A closely watched expected agreement ending the war with Iran has lifted Wall Street and Europe to record levels, but the Tel Aviv Stock Exchange has moved in the opposite direction, falling sharply for two straight trading days. The local market dropped about 3% to 5% over the two sessions, and the exchange’s research unit said it had “disconnected from the trend abroad” as it digested the new security reality.

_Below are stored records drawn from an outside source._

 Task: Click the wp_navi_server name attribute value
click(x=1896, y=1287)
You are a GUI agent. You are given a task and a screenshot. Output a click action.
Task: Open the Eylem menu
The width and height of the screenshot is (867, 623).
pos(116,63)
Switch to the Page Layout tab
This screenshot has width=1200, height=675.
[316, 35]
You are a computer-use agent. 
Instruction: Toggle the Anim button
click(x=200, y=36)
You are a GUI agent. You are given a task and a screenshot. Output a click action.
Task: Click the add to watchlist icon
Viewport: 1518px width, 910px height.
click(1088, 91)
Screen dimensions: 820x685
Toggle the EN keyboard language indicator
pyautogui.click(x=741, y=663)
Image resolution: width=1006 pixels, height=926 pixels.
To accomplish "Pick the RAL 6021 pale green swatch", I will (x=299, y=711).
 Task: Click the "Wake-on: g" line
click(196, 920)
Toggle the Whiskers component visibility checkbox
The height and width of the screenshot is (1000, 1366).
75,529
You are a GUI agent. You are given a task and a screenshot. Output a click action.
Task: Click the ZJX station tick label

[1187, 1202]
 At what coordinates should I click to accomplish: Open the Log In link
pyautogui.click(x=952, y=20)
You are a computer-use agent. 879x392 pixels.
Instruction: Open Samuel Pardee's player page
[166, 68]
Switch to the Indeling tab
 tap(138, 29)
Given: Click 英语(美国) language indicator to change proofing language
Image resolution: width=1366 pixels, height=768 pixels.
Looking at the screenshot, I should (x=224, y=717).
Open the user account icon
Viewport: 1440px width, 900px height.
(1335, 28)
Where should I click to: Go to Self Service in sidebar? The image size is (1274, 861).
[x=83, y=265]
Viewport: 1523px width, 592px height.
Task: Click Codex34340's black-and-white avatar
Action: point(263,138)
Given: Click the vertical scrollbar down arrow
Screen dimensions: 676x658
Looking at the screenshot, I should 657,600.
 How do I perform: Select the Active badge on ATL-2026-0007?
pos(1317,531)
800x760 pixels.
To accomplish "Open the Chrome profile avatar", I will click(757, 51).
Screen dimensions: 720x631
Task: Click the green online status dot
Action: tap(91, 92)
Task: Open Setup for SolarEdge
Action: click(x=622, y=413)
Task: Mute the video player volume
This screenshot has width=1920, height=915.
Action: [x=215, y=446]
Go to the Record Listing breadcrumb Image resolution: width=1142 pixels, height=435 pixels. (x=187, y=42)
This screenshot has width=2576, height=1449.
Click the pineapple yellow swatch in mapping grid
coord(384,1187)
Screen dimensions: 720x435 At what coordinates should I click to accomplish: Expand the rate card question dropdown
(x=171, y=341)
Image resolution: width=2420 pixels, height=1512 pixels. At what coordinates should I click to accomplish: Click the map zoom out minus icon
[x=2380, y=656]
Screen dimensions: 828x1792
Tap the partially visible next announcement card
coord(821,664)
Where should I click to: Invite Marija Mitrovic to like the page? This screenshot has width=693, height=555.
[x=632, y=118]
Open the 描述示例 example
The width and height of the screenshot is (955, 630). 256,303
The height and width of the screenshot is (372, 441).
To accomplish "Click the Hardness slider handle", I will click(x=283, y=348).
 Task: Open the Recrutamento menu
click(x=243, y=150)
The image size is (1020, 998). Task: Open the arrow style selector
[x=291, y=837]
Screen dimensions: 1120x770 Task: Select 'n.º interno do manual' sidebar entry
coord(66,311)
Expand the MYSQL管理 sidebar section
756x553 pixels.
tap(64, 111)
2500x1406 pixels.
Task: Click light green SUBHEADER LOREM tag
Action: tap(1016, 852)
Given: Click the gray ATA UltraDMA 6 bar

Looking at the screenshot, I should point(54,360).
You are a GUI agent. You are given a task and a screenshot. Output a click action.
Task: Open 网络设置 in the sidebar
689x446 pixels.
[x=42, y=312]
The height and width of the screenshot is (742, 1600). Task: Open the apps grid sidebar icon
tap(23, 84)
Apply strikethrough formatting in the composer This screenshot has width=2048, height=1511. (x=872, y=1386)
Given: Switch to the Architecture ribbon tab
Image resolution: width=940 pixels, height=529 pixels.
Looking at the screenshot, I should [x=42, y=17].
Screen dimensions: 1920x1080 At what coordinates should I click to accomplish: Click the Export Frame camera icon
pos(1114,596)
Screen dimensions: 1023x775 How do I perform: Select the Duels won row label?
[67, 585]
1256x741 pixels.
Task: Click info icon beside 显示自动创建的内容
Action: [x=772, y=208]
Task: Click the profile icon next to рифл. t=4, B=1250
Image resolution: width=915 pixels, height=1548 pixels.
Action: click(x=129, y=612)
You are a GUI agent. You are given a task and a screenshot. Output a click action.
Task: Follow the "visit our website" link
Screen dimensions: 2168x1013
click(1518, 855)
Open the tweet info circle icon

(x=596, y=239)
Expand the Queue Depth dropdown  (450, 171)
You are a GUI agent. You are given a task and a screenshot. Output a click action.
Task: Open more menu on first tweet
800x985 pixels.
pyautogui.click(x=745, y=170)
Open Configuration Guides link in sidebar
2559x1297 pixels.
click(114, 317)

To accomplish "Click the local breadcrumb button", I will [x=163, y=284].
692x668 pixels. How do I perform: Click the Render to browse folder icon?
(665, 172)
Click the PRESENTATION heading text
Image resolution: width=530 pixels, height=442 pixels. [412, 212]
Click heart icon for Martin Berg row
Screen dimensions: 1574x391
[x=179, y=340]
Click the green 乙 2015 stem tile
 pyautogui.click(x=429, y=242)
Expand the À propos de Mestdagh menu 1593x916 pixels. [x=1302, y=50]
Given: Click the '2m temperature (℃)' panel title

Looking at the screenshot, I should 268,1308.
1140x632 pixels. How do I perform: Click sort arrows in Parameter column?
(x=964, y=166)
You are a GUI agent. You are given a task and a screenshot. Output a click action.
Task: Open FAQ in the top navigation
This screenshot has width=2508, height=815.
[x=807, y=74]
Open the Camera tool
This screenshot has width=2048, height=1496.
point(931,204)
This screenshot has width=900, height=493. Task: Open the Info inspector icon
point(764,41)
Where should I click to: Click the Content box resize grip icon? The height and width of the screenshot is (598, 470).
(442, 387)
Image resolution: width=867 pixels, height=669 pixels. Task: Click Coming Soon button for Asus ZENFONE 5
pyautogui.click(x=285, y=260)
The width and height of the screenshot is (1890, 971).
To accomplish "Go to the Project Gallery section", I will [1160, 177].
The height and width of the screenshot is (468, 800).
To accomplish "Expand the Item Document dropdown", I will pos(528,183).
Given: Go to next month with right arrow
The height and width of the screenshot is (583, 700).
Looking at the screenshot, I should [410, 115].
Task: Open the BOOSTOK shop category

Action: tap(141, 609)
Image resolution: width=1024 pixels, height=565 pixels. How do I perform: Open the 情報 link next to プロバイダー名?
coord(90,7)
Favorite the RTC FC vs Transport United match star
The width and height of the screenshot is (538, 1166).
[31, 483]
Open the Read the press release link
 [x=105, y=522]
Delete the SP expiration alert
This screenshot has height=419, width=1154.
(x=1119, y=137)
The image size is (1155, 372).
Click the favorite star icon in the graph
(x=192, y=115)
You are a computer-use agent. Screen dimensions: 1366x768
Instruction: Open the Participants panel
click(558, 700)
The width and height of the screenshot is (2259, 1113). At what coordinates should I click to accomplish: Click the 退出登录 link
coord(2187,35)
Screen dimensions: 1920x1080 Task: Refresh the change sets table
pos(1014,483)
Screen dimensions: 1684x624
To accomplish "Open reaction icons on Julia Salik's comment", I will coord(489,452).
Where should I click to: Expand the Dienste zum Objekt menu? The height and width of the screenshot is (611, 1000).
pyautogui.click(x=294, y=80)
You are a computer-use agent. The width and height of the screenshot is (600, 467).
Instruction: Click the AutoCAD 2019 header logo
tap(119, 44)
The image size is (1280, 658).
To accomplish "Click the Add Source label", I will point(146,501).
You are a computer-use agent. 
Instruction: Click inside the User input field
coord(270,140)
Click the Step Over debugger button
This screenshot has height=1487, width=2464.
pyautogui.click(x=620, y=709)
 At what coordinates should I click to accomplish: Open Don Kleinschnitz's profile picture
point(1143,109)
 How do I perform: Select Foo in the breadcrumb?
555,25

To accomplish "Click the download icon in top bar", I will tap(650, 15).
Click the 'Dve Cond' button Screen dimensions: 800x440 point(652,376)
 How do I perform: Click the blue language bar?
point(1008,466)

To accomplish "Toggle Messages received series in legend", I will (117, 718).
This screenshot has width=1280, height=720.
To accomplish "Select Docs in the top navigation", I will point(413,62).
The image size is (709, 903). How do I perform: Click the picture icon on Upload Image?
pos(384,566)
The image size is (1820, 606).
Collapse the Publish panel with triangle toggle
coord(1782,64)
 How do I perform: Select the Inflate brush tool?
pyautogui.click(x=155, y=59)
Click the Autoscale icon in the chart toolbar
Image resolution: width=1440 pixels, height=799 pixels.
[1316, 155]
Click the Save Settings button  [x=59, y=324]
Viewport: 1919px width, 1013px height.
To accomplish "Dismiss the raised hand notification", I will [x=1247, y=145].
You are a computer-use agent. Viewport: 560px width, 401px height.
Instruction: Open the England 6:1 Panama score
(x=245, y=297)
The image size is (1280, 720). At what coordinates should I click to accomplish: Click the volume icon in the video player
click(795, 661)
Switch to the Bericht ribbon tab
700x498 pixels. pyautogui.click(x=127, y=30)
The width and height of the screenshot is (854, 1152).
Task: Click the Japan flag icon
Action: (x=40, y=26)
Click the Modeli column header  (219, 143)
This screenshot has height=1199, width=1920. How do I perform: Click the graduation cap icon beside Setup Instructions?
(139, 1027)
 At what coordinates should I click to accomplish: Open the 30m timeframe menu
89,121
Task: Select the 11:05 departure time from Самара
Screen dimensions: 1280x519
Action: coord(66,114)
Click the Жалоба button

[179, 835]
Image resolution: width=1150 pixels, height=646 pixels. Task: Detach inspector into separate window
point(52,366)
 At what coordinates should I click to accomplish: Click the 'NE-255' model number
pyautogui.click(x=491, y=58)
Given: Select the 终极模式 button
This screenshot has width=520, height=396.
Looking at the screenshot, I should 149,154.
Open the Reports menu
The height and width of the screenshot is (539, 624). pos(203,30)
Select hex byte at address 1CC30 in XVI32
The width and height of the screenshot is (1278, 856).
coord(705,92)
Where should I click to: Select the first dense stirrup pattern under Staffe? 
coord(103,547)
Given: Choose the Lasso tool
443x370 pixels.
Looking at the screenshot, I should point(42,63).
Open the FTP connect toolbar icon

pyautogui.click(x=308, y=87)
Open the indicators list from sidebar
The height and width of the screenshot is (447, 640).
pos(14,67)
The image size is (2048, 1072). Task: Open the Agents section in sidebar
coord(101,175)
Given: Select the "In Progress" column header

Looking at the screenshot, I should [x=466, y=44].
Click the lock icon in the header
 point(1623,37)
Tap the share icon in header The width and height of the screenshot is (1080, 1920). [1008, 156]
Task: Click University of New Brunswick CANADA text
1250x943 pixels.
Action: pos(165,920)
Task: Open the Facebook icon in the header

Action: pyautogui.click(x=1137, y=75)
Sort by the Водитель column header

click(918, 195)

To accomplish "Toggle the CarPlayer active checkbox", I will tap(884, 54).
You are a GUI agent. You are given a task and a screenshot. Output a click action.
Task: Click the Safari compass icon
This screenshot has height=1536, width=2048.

The global rally is being driven mainly by the prospect that the Strait of Hormuz, through which about one-fifth of the world’s oil supply used to pass daily before “Rage of the Lion,” will reopen after months of closure. Brent crude has fallen more than 5% since the start of the week and slipped below $80 a barrel for the first time since March. Lower fuel costs are expected to ease pressure on consumers in the US and, even more, in Europe, which was hit by higher oil and natural gas prices during the war.
Ronen Menachem, chief economist at Mizrahi Tefahot Bank, said investors abroad are focused only on oil prices, while in Israel “the emphases are completely different.” He said Israel is already relatively protected from energy swings because of its domestic natural-gas production, so falling oil prices bring less relief locally. He also said the deal may not meet all of Israel’s expectations, especially on nuclear issues and Lebanon, and that uncertainty over US-Israel relations is weighing on sentiment.
Menachem added that the updated Central Bureau of Statistics growth estimate worsened the mood, with the damage from “Rage of the Lion” now put at a 3.8% drop in GDP, compared with 3.3% a month ago. The weaker outlook is linked to private consumption and exports, which he called the economy’s “more painful” areas. Still, he warned against drawing quick conclusions after only two trading days, saying the Israeli market has often fallen before recovering. Attention now turns to the US Federal Reserve decision due later today, and to the Bank of Israel rate decision in early July.